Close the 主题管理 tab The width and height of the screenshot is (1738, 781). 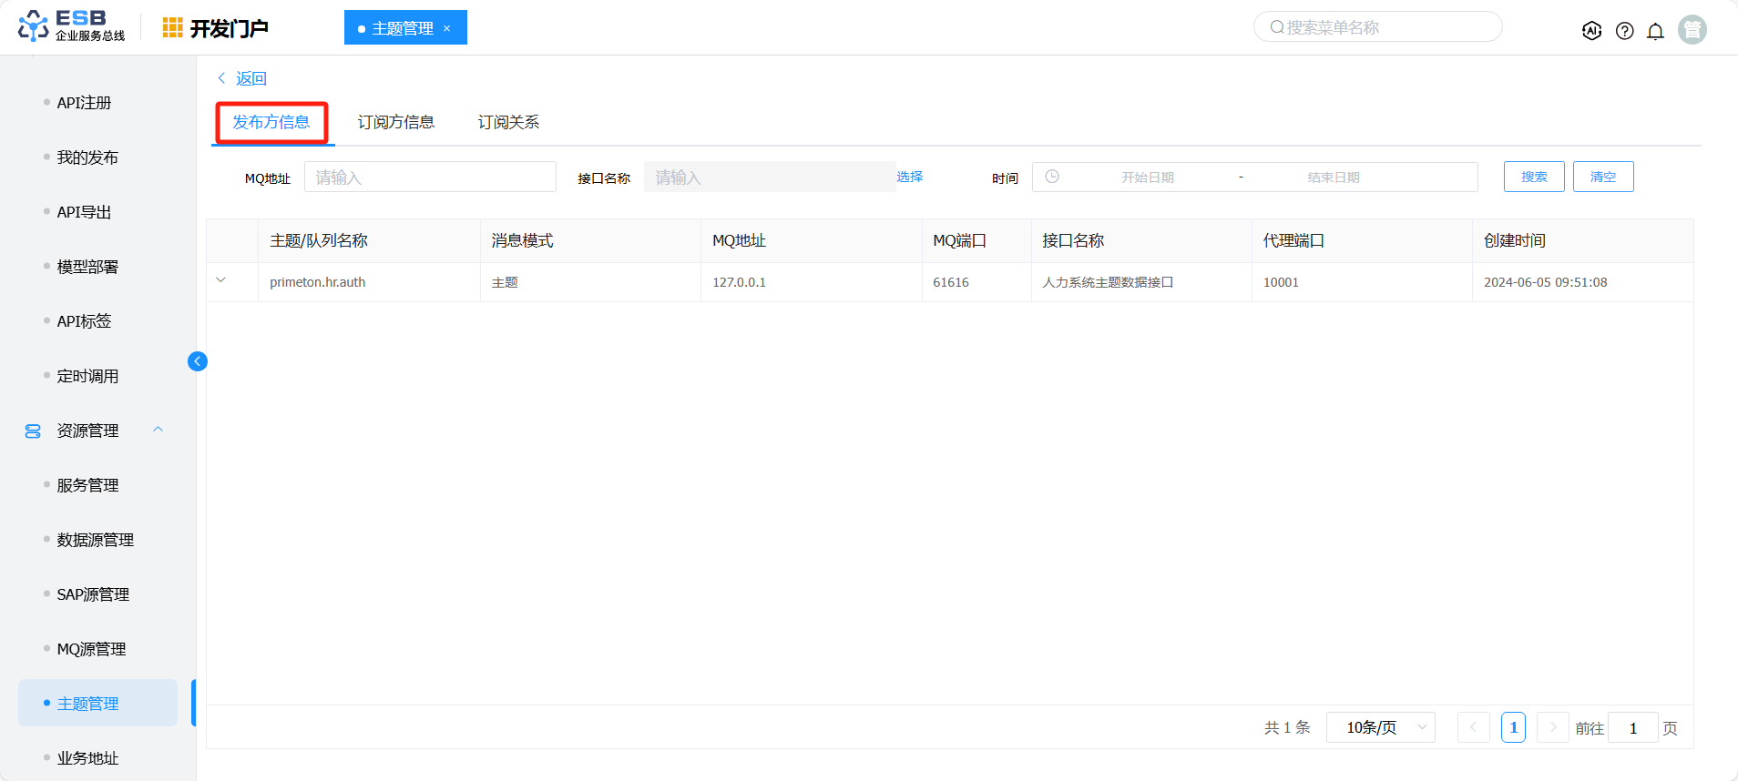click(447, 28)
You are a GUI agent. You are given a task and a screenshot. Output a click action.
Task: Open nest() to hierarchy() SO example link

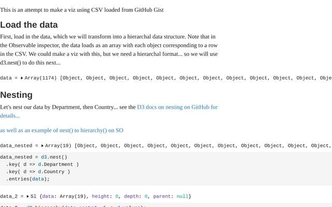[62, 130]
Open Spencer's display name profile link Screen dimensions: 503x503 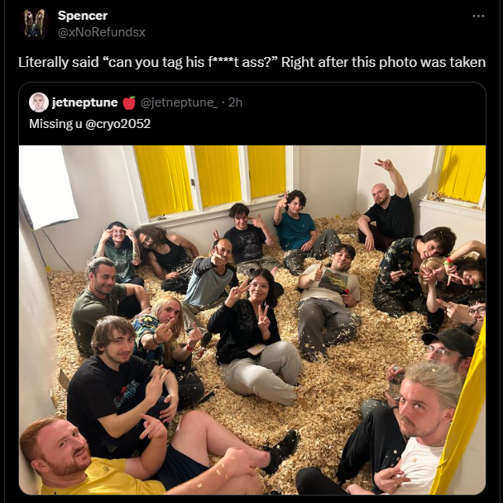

-*-

## YOUR OBJECTIVE
Exact reproduction is required. Output only the lines from the one with "Task: Open nest()" through the end of the listing above, both ends included, and no pictures.

## RESULT OF THE TASK
Task: Open nest() to hierarchy() SO example link

[62, 130]
Open Spencer's display name profile link Screen dimensions: 503x503 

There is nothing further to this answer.